* WHAT YOU ARE ASKED TO DO *
What is the number of lines in these records that hold the word "magnifier"? Reply with that number alone.

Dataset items
..............................

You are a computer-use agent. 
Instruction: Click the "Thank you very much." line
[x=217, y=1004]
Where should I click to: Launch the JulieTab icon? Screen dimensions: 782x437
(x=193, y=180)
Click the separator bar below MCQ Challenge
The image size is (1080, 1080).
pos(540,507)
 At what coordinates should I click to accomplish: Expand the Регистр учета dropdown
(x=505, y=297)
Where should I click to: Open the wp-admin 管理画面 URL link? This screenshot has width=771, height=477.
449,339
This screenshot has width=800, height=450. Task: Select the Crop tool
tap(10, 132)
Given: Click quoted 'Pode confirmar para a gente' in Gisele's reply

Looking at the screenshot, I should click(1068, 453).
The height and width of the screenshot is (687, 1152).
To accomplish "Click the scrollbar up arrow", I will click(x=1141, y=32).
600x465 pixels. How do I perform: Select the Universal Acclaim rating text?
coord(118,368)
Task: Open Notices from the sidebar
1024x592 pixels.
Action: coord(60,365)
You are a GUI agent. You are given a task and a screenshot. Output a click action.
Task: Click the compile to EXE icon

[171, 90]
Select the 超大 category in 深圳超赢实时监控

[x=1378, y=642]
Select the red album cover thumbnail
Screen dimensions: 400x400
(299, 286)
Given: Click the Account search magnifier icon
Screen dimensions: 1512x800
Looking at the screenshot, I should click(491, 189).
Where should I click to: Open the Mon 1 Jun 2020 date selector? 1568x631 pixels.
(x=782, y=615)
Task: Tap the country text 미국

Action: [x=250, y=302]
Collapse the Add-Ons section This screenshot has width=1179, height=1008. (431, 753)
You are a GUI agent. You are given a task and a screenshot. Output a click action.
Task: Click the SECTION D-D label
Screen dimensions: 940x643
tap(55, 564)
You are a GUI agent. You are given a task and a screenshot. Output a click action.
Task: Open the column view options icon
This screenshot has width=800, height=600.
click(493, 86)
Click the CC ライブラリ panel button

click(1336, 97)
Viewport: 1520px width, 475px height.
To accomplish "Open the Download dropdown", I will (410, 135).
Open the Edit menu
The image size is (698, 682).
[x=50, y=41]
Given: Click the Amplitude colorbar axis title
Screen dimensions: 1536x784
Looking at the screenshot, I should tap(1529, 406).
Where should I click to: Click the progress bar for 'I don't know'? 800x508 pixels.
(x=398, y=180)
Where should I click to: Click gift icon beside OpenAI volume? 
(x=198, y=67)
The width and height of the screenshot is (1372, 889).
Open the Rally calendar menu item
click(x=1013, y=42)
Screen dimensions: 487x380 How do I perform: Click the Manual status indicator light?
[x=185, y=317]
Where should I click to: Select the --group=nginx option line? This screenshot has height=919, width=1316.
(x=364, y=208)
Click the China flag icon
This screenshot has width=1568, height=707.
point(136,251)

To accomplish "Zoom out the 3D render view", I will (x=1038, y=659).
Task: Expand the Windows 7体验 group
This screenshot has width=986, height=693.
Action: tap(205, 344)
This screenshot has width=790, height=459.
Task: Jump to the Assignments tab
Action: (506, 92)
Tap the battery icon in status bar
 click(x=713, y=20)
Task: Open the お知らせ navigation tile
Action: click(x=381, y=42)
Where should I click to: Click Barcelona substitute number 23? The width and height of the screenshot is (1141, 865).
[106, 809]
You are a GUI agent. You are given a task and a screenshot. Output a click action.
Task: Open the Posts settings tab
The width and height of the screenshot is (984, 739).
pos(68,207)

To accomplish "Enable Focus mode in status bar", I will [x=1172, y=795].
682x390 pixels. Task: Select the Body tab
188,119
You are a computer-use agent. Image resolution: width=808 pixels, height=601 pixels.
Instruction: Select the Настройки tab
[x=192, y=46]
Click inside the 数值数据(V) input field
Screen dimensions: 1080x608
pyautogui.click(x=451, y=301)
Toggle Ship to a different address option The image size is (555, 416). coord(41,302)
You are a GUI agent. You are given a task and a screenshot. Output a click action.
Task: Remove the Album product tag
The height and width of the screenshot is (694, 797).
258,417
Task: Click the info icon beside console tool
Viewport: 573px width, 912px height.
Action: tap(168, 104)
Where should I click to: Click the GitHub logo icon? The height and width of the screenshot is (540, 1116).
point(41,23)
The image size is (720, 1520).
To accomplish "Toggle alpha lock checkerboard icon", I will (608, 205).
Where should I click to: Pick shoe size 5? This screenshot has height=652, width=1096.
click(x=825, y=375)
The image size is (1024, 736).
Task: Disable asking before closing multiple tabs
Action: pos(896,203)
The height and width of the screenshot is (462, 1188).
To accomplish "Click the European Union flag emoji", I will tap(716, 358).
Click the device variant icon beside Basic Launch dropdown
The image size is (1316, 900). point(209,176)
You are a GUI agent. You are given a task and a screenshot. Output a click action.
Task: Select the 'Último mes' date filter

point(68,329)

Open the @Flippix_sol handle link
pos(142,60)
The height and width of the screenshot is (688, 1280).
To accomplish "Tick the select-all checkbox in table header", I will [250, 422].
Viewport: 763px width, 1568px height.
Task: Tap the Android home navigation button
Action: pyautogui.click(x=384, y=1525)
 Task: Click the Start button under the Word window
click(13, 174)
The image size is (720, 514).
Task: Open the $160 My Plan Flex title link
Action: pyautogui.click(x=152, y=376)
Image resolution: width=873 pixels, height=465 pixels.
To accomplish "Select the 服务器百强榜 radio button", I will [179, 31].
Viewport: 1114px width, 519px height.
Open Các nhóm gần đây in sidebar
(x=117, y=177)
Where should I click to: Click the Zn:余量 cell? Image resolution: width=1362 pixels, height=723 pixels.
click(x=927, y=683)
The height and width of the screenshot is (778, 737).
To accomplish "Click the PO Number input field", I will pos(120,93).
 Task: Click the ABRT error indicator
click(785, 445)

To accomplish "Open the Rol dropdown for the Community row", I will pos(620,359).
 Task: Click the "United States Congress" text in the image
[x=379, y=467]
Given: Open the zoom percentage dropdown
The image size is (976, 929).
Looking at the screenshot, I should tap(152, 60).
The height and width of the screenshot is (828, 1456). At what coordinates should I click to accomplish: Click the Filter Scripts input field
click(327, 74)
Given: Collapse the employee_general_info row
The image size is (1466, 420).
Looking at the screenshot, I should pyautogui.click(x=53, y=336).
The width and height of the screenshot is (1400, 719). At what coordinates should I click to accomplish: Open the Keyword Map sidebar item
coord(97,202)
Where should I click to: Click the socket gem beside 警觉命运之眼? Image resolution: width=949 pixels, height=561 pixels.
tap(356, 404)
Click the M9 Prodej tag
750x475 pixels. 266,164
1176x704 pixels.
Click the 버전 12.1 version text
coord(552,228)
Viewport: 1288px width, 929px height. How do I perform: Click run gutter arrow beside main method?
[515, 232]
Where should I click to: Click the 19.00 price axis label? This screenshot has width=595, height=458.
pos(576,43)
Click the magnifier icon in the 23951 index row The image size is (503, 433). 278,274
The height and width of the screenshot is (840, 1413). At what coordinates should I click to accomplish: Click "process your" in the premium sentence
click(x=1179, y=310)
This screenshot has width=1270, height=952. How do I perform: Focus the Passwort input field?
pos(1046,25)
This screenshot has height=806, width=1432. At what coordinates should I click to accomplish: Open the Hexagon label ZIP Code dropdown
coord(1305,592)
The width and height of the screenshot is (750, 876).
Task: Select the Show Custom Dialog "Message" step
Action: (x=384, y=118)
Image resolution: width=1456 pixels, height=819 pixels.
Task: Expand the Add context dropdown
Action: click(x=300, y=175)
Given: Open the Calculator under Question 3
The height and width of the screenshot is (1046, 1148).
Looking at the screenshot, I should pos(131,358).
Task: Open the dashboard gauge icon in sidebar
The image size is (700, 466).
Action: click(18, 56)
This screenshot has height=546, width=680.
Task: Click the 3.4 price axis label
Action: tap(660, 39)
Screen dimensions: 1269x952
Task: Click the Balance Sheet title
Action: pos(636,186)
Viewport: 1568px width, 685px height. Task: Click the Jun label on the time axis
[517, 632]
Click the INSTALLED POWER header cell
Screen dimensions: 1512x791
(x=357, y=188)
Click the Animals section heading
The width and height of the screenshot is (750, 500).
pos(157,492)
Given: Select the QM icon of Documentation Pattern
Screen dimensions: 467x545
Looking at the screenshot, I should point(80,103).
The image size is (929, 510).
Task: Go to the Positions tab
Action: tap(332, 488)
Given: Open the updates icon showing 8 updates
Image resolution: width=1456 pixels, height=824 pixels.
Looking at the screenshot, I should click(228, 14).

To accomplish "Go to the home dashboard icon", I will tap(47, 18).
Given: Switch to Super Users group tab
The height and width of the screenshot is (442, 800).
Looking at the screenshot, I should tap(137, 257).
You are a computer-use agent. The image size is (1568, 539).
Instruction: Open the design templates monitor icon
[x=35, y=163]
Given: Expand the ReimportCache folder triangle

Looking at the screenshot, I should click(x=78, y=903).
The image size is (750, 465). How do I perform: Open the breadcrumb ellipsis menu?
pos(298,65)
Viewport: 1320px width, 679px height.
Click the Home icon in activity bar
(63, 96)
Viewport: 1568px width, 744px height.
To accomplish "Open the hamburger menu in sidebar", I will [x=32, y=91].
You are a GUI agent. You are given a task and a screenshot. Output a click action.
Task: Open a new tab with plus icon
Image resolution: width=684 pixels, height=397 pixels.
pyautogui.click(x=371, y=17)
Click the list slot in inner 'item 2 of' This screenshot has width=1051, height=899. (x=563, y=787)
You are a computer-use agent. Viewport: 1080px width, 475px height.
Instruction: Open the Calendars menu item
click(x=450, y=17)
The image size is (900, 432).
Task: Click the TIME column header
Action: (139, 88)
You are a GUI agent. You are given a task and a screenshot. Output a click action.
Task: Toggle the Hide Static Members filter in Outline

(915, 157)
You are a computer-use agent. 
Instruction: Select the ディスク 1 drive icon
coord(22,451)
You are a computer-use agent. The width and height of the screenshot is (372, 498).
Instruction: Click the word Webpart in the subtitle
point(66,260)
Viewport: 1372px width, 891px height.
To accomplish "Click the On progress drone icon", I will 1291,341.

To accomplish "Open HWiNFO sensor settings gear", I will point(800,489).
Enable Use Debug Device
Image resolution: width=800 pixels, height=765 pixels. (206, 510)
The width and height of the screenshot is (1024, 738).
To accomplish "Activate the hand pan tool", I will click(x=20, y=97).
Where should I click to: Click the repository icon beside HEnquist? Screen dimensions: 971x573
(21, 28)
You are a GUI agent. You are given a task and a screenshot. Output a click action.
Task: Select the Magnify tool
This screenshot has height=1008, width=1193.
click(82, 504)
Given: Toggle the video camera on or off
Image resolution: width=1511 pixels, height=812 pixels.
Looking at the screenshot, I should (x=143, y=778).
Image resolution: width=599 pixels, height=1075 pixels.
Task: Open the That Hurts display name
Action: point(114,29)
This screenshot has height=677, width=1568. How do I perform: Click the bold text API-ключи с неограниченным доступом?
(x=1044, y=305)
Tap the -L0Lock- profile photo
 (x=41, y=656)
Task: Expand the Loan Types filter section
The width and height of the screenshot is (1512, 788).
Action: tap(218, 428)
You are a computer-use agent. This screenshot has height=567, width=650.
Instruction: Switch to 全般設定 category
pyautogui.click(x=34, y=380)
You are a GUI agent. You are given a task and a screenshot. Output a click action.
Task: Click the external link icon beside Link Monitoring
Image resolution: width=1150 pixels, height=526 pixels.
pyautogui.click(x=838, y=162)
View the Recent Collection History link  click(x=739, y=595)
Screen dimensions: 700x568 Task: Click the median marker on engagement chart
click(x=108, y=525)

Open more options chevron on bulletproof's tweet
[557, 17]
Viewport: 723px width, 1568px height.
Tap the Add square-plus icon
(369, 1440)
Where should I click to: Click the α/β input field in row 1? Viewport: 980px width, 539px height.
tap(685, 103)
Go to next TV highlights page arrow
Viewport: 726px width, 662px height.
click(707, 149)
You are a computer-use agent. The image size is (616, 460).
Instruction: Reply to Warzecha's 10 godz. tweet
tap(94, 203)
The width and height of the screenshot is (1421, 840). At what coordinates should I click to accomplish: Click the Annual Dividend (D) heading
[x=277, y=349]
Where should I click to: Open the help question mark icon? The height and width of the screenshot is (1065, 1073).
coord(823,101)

..............................

* SOLVED PROBLEM *
2